Der kleine Alfie Evans ist tot. Der Junge, dessen tragisches Schicksal die Welt bewegte, starb nach Angaben seiner Eltern im Alter von nur 23 Monaten in der Nacht zum Sonntag. Ob die Alfie behandelnden Ärzte alles in ihrer Macht Stehende für ihn getan haben oder ob sie ihn womöglich zu früh aufgaben, lässt sich ohne das gewissenhafte Studium von Alfies Krankenakte unmöglich entscheiden. Gleiches gilt für die Frage, ob andere Ärzte, die sich bereit erklärt hatten, Alfie, der dem Vernehmen nach an einem mitochondrialen DNA-Depletionssyndrom litt und künstlich beatmet werden musste, weiter zu behandeln, mehr hätten tun können.

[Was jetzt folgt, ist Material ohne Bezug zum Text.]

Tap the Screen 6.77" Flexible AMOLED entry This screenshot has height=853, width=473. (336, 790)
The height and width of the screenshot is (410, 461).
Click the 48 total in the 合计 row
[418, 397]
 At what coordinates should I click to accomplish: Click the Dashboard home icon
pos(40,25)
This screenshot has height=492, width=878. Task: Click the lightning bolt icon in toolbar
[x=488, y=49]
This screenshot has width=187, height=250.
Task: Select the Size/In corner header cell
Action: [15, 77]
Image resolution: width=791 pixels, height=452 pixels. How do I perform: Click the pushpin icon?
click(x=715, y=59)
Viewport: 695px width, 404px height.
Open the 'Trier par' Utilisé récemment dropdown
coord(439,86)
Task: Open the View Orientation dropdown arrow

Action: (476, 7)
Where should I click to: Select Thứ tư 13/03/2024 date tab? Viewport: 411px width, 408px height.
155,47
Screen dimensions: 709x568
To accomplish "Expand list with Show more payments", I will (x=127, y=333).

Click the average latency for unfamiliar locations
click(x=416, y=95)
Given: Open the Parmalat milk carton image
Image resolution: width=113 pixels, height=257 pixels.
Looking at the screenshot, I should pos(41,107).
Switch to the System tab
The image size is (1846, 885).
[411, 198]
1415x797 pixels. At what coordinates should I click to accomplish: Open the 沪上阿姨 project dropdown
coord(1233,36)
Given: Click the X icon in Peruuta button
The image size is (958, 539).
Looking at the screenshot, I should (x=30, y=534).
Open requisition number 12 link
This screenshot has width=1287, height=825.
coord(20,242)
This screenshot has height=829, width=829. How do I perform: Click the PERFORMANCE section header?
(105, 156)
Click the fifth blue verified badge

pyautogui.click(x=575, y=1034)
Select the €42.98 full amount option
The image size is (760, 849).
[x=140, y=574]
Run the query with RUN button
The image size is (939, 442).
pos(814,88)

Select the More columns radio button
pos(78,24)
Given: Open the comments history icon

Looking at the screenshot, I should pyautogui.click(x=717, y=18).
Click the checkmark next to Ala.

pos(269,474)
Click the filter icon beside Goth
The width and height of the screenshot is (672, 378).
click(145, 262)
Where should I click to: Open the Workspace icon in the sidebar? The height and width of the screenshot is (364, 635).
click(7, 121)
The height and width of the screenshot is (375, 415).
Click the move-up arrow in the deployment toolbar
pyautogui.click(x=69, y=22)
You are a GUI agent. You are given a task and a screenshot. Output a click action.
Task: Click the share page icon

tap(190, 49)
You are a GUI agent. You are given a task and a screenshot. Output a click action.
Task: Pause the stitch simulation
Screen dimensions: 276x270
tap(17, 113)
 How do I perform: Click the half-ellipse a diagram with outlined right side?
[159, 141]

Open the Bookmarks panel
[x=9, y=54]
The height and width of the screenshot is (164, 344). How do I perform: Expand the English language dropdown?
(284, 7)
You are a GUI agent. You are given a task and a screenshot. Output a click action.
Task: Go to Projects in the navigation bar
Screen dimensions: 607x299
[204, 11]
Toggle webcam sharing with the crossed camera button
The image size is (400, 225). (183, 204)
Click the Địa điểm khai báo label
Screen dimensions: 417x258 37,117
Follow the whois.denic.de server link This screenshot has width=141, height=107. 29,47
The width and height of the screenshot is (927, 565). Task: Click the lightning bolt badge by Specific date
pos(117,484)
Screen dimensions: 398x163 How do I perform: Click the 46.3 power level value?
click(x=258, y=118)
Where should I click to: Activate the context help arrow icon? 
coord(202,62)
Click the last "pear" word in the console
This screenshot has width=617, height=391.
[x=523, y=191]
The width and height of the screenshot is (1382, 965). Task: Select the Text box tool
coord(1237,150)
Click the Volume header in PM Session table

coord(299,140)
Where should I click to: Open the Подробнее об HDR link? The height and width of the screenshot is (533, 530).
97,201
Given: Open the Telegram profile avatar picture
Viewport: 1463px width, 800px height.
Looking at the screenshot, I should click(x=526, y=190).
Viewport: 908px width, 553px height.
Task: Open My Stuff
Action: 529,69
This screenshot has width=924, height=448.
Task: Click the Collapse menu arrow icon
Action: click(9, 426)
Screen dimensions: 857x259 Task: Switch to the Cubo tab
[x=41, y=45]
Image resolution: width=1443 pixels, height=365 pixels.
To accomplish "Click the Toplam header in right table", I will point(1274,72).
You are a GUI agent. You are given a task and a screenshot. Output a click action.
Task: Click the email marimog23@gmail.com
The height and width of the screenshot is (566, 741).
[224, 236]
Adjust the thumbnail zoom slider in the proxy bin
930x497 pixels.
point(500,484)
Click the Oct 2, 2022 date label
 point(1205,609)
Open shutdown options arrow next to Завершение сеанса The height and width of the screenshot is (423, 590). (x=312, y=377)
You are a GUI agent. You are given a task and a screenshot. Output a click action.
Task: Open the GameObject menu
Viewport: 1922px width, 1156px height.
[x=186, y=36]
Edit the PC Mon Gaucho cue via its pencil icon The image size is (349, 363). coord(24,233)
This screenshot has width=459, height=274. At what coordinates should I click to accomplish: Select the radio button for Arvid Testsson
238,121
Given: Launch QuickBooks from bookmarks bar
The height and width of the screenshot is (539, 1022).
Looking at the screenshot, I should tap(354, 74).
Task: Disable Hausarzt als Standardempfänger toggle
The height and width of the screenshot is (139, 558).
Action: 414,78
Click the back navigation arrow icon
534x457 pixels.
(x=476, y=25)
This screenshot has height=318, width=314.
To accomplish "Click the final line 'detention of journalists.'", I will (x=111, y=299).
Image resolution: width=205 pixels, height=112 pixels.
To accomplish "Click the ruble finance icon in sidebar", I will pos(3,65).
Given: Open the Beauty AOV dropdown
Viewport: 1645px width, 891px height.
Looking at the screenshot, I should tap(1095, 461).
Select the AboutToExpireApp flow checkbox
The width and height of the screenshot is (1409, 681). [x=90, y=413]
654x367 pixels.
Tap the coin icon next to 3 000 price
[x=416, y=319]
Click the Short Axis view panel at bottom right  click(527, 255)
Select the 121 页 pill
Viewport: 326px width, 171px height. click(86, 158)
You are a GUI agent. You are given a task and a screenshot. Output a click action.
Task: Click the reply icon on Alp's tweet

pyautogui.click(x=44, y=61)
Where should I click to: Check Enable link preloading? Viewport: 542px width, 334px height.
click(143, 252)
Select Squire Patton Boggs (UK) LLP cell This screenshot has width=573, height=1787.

Fest steht dagegen, dass Alfies Eltern das Vertrauen in die Ärzte verloren hatten, die ihren Sohn behandelten. Ob begründet oder nicht, mag für die Ärzte, die Alfie behandelten persönlich wichtig sein, zur Sache tut dies letztlich nichts. Statt den Fall von Gerichten klären zu lassen, hätte das Krankenhaus von sich aus die Weiterbehandlung des Jungen ablehnen müssen. Der Grund: Das Arzt-Patient-Verhältnis basiert im Wesentlichen auf Vertrauen. Entzieht der Patient oder entziehen – wie im Falle von Alfie –, seine Eltern den behandelnden Ärzten das Vertrauen, fehlt die entscheidende Grundlage für die Fortsetzung eines Behandlungsvertrags. So wenig wie Patienten das Recht haben, von Ärzten eine Behandlung einzufordern, die diese aufgrund ihrer Expertise medizinisch nicht für angezeigt halten, so wenig haben Ärzte das Recht, Patienten zu zwingen, sich ihren Verordnungen zu fügen. Findet sich ein Patient nicht bereit, in die ihm vom Arzt angebotene Behandlung einzuwilligen, fehlt es ihm an jenem Vertrauen, das der Arzt für die gesamte Dauer einer Behandlung benötigt. Die Alfie behandelnden Ärzte hätten darum das Kind wieder in die Obhut der Eltern entlassen müssen, als diese das Vertrauen in ihre Kompetenz verloren hatten. Ob zu Recht oder auch nur weil Eltern oft nicht akzeptieren können, dass ihr eigenes Kind dem Tode geweiht ist, spielt keine Rolle. Ärzte, die dies persönlich nähmen, handeln nicht professionell.